EXERCISE GOAL ->
Every line of the data that contains the string "below" must be copied.

DATA LISTING ->
- Opening Delimiter -

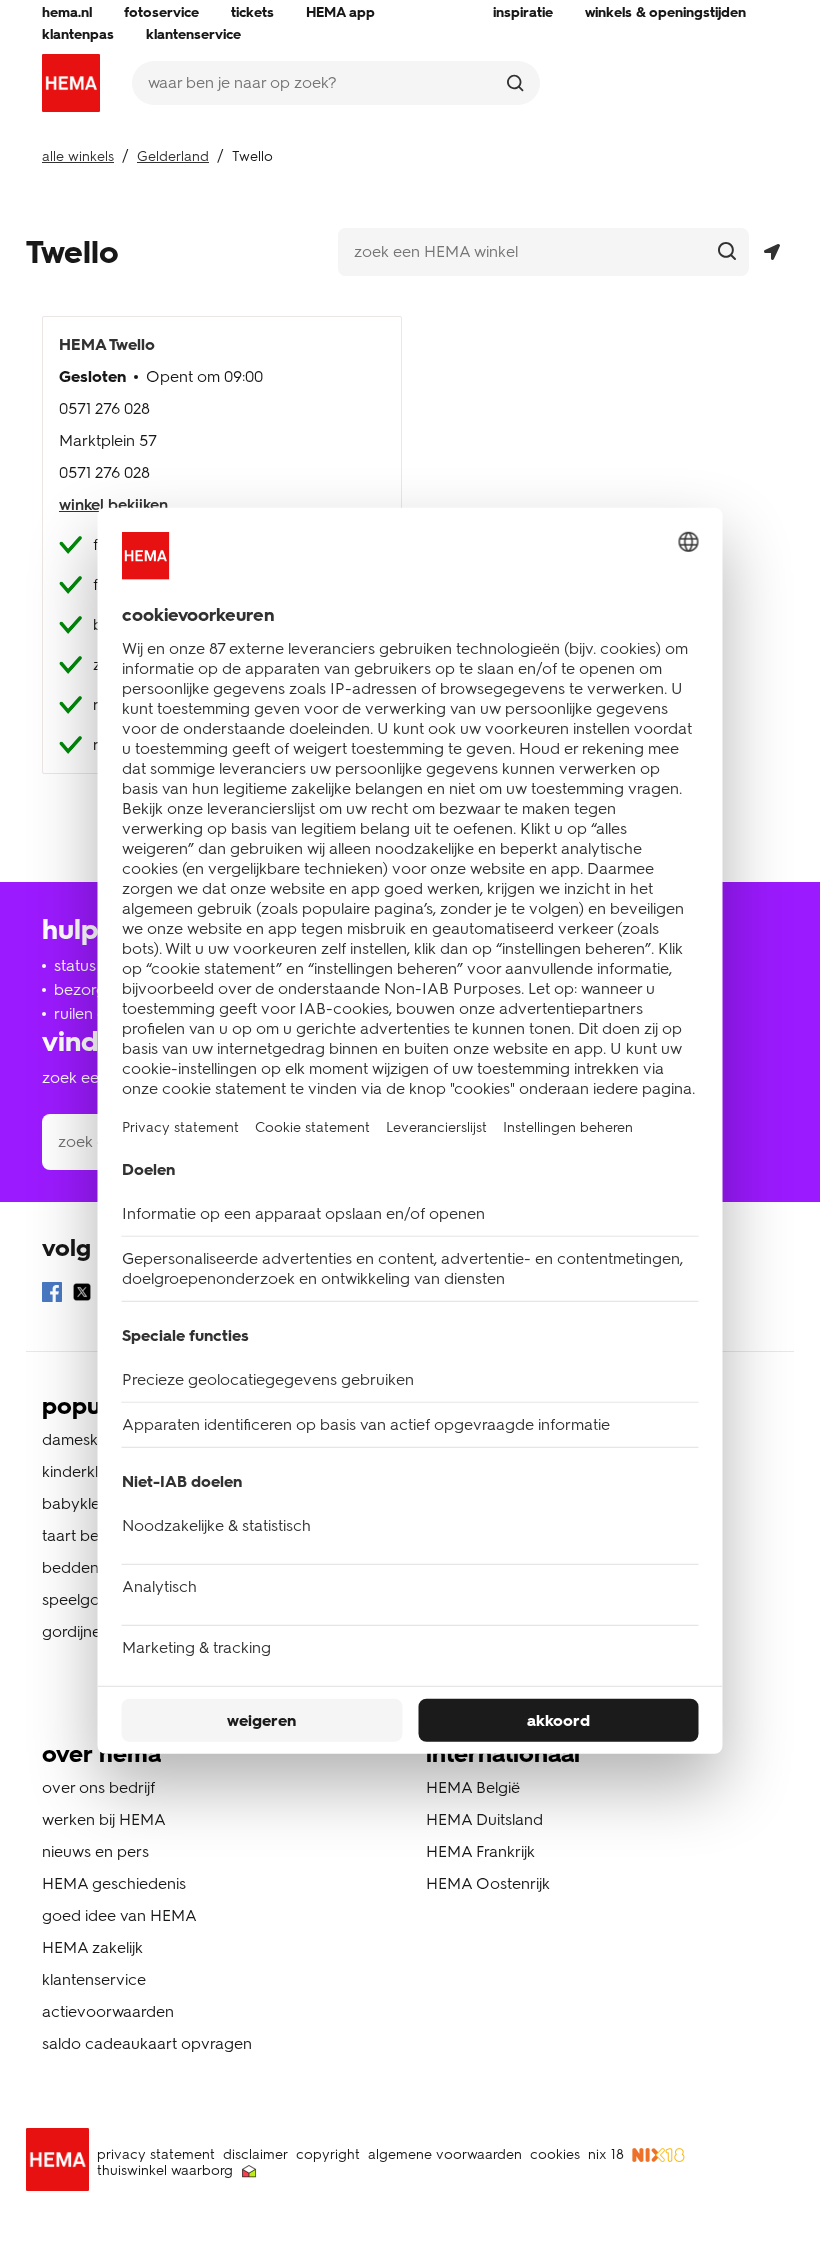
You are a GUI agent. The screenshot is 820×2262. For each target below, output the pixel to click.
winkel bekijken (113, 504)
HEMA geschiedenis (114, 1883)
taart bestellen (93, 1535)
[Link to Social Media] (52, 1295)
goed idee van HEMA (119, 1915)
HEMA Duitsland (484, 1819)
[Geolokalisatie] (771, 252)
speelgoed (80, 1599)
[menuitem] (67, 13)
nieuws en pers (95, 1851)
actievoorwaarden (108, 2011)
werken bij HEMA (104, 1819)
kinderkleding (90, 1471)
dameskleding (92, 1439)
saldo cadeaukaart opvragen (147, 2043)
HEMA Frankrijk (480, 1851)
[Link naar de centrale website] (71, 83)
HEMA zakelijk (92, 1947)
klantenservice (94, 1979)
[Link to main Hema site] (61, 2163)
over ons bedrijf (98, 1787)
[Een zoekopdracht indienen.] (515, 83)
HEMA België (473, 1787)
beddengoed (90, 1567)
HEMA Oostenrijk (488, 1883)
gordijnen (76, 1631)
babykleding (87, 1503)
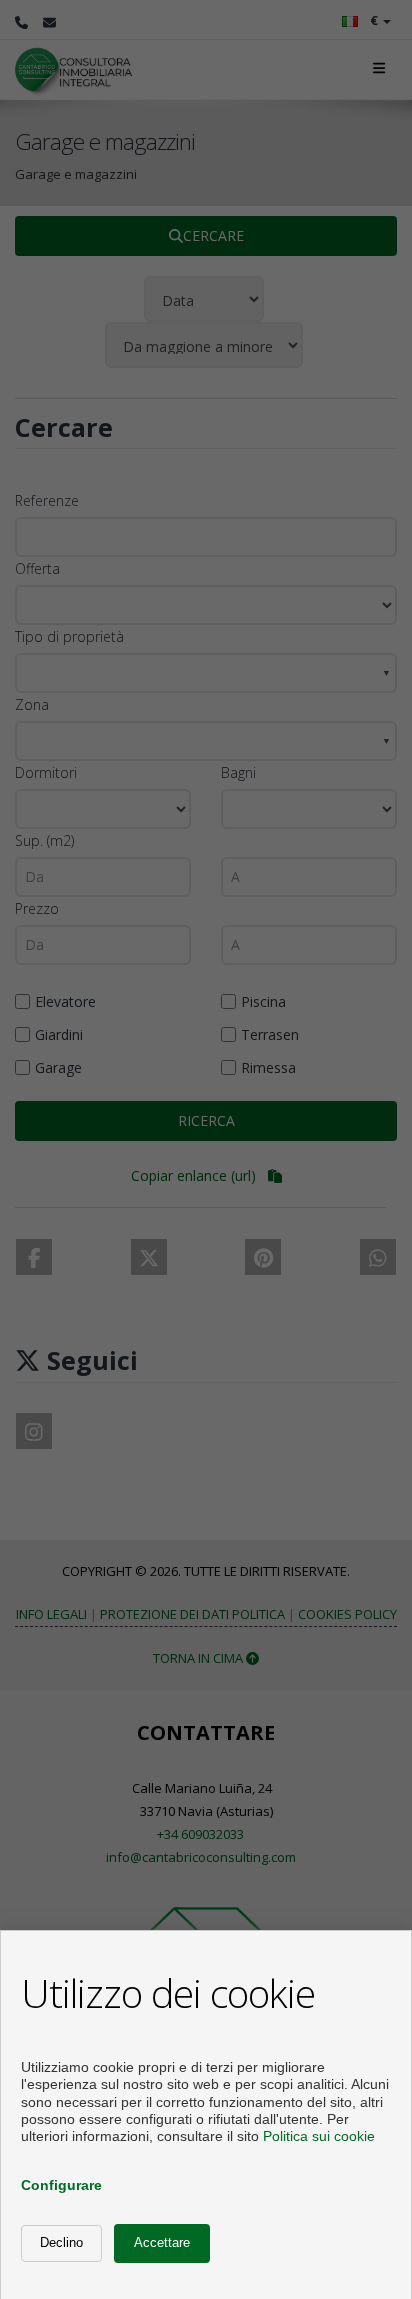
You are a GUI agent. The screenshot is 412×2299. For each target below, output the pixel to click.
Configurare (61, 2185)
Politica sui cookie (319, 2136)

- Closing Delimiter -

SOLUTION TO THIS TASK ->
You are a GUI agent. The screenshot is 820×2262. For each target below, output the pixel to click.
You are a GUI agent. The screenshot is 412×2299. For each target below, output the pixel to click.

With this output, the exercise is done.